Drug report says programs lacking for long-term recovery of addicts
Former user suggests too few people are told getting clean is an option
Through all the harm-reduction and outreach services that kept Josh McDearmid alive during three grim years of drinking and using cocaine on Downtown Eastside streets, he says no one mentioned recovery to him — that there was the opportunity for him to get better.
“When I was out on the streets using my resources — going to shelters, food lineups, youth resource centres that see me messed up and intoxicated every day — not once did they mention recovery to me,” said the 24-year-old Cree man who grew up in B.C.’s foster care system. “I had accepted my death down there.”
But in December 2016, when McDearmid had “hit bottom” living in a tent city on Hastings Street, he got a Facebook message from a high school friend who was in recovery, suggesting the young man try it as well.
He has been clean ever since. “People need to get told about recovery. It is an option out there. We just need to bring up the awareness,” said McDearmid, speaking Wednesday at the release of a new report by the B.C. Centre on Substance Use.
The provincial health system has responded to the overdose epidemic with important harm-reduction measures, but it has failed to create sufficient long-term recovery services to truly curb drug addiction, says the document, entitled The Path Forward.
“Strengthening recovery services in B.C. can significantly reduce population harms, yield financial savings and, most importantly, improve the lives of individuals, families and communities,” says the 44-page report by the centre, which develops and studies evidencebased approaches to substance use.
People with serious addictions are often offered such options as detox and pharmaceutical replacement drugs, but these on their own are unlikely to bring about “sustained remission and long-term recovery,” the report says.
“As with other complex chronic medical conditions, such as heart disease and diabetes, continuing self-care for people with substance use disorders is critical,” it continues.
It recommends more community-based recovery-management services in which people who have beaten their addiction could provide coaching to those pursuing recovery.
These services could be in community centres, high schools, universities, job sites, supported housing, etc.
The authors — Dr. Evan Wood, the centre’s director, and Marshall Smith, its senior adviser for recovery services — hope the report will help influence everyone from service providers to corporate boardrooms to city halls to the year-old NDP government.
Judy Darcy, B.C.’s first minister of mental health and addictions, who plans to announce a revamping of the provincial drug treatment system this fall, was briefed earlier on the centre’s report.
“I think there is huge alignment and support there,” Wood said when asked if government will consider the report’s recommendations.
In an interview last week, Darcy said she has heard from people frustrated by B.C.’s convoluted system.

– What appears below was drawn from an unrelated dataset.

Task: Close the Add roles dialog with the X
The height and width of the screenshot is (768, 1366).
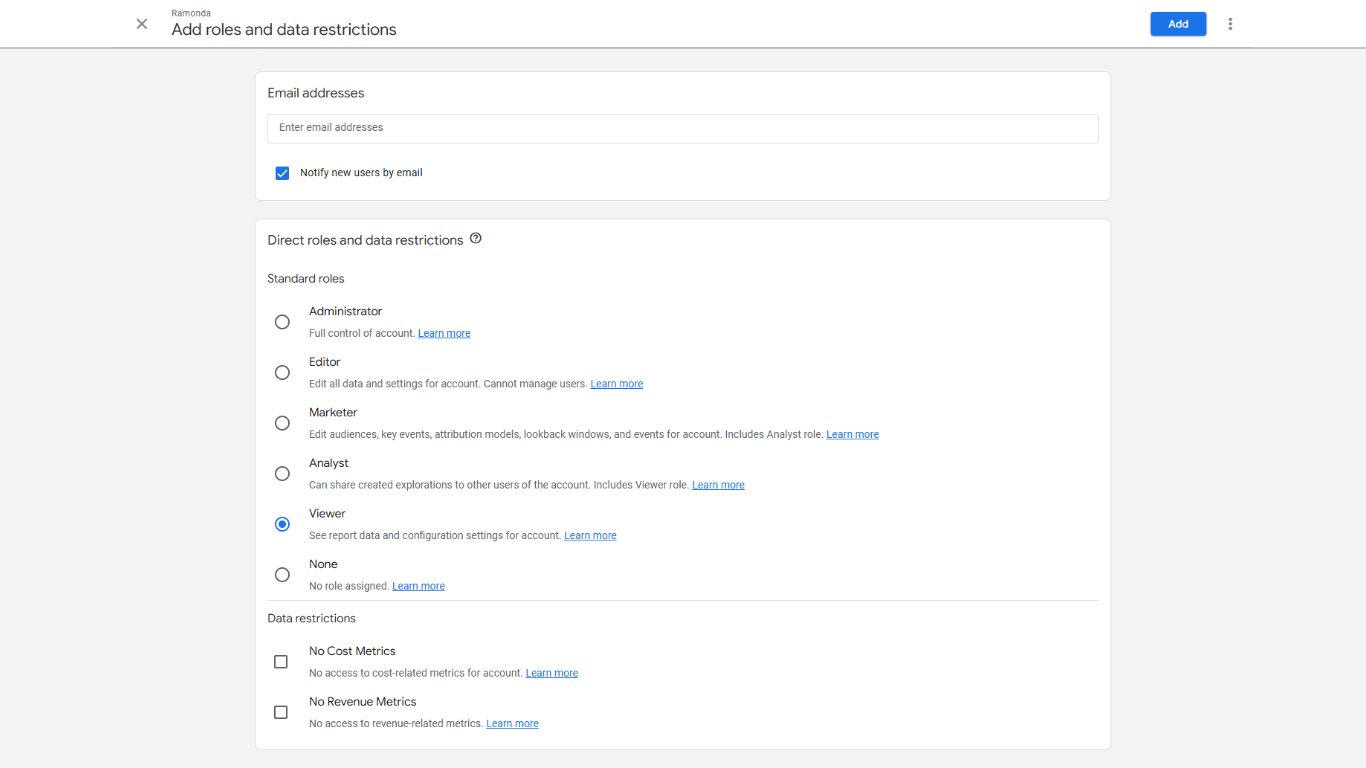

They complain about a lack of services, long waiting lists and people repeatedly being turned away because they haven’t gone to the right place for help.

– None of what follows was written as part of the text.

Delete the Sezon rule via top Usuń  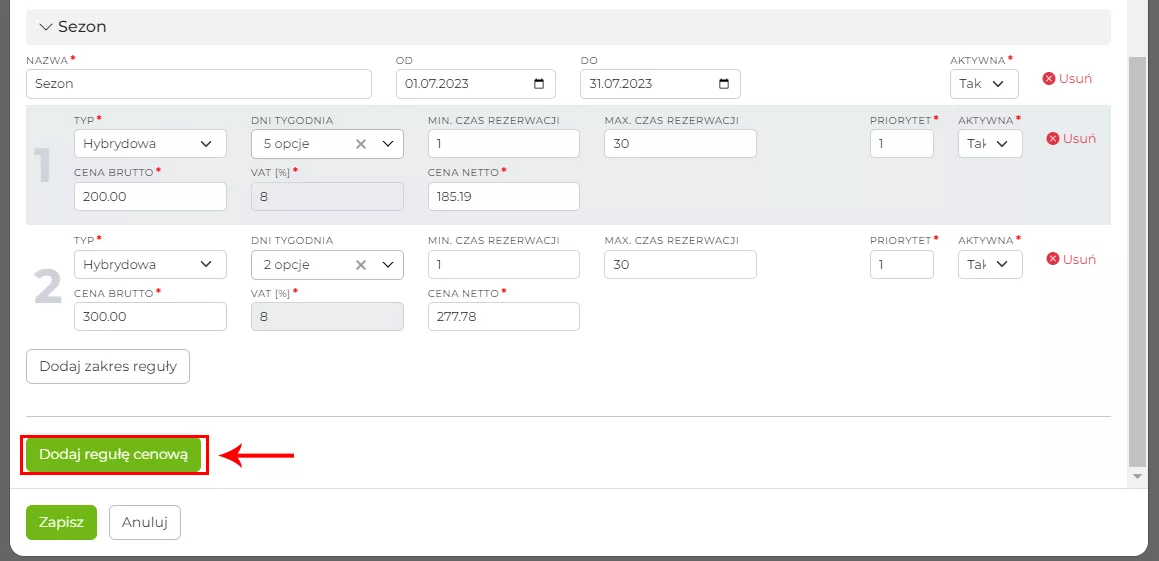pyautogui.click(x=1067, y=78)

“When you are talking about mental health and addictions, you are kind of on your own navigating that system,” Darcy said.
“These experiences left (people) frustrated, overwhelmed, angry and sometimes desperate. These conversations are painful, emotional, intense. They deepen our resolve ... to fix the gaps in our system.”
Her ministry has made some changes during its first year in existence, but Darcy admits she has more work to do.
She has set out a six-point plan — improving harm reduction, ending stigmas around addiction, providing more recovery services and social services such as housing and poverty reduction, addressing the underlying risk factors for addiction, and stamping out the illegal drug supply — to be implemented in the future, but not until after funding is earmarked in the February 2019 budget.
“We are doing this for the people who have been let down in the past and we are doing it for the people who have fallen through the cracks,” she said.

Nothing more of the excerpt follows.